*Task goal*
Please pick up the passage on financing public investment in education and infrastructure after its last sentence and keep writing it.

*Excerpted text*
============
The crossing point in this experiment is around year 15, some 6–7 years after the returns to education first hit the economy (although the private sector investment response is somewhat more attenuated). Though the benefits are large, this is a long time to wait. Of course, if public investment in education begins to pay off more rapidly, for example, if students at all grades rather than just the entry cohort benefit from higher spending, and/or infrastructure spending takes longer before it starts to generate returns, the crossing point comes earlier and the difference between the two programmes becomes less stark.

An important feature of the transition paths is a substantial fiscal burden, especially when the gestation period is long. Unless we assume an implausible degree of domestic fiscal flexibility, this requires large external resource flows which, in the absence of unrequited aid grants, means external debt financing is required to fill the gap. In the case shown here, though the investment cost is comparable across programmes, the all-human capital public investment programme sees the tax rate and transfers hit their limits sooner and stay there longer while the total public debt burden is around 8–10 percentage points of GDP higher for almost 40 years compared to the infrastructure-only case. This is for a relatively favourable fiscal configuration. Concessional financing is available on generous terms,²⁴ reliance on non-concessional debt is limited (it rises by 2 percentage points of initial GDP during the investment phase, and by a further 2 percentage points during the period concessional debt is being repaid), while the expansion of the tax base generates an additional 2% of GDP in revenue. Even so, with this structure, total public debt peaks at around 80% of GDP (relative to an initial level of 55% of GDP) in the human capital-only public investment programme and at 70% in the infrastructure-only public investment programme. Faced with reduced access to concessional borrowing and less effective base expansion, the fiscal programme would quickly be rendered infeasible, especially if the government faced a rising risk premium on commercial debt.
============
*Given data*

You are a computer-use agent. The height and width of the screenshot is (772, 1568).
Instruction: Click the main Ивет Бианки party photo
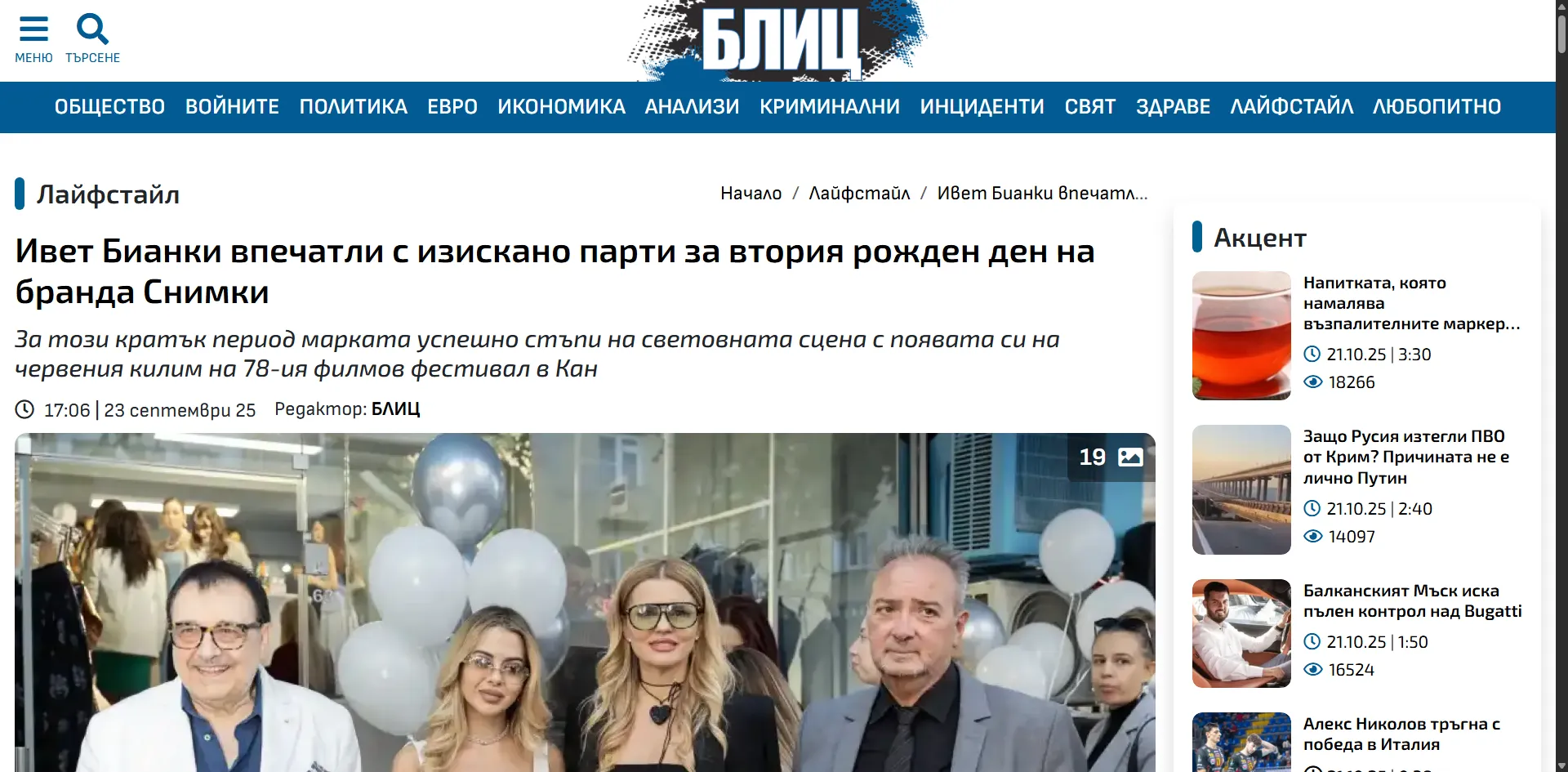pos(585,602)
============
*Final result*
These results are moderated but qualitatively very similar should we consider the blended investment programme. Blending necessarily operates on both ends of the trade-offs: with less human capital investment in the mix, the long-run gains are reduced, but at the same time the tendency towards up-front stagnation is somewhat diminished. In contrast to the all-human capital case, the mixed investment programme avoids outright contraction in consumption.

Returning to the issue of the labour markets, while the transition dynamics are determined primarily by the strength of the consequences of the growth in labour supply, but two features stand out (Fig. 1). The first is that the larger gains under segmented markets observed across steady states only begin to emerge strongly when the supply-side effects of the education investments start to be felt. Secondly, however, when they do materialize, the ranking is unambiguous: informal and formal sector wages at all skill levels are higher in the presence of EWs across all horizons which, in turn, contribute favourably to the (aggregate) earnings of the ex ante poor, again at all horizons. Driving these changes is the EW structure that limits the wage effects of the education investment-induced labour demand in the unskilled formal sector taking root.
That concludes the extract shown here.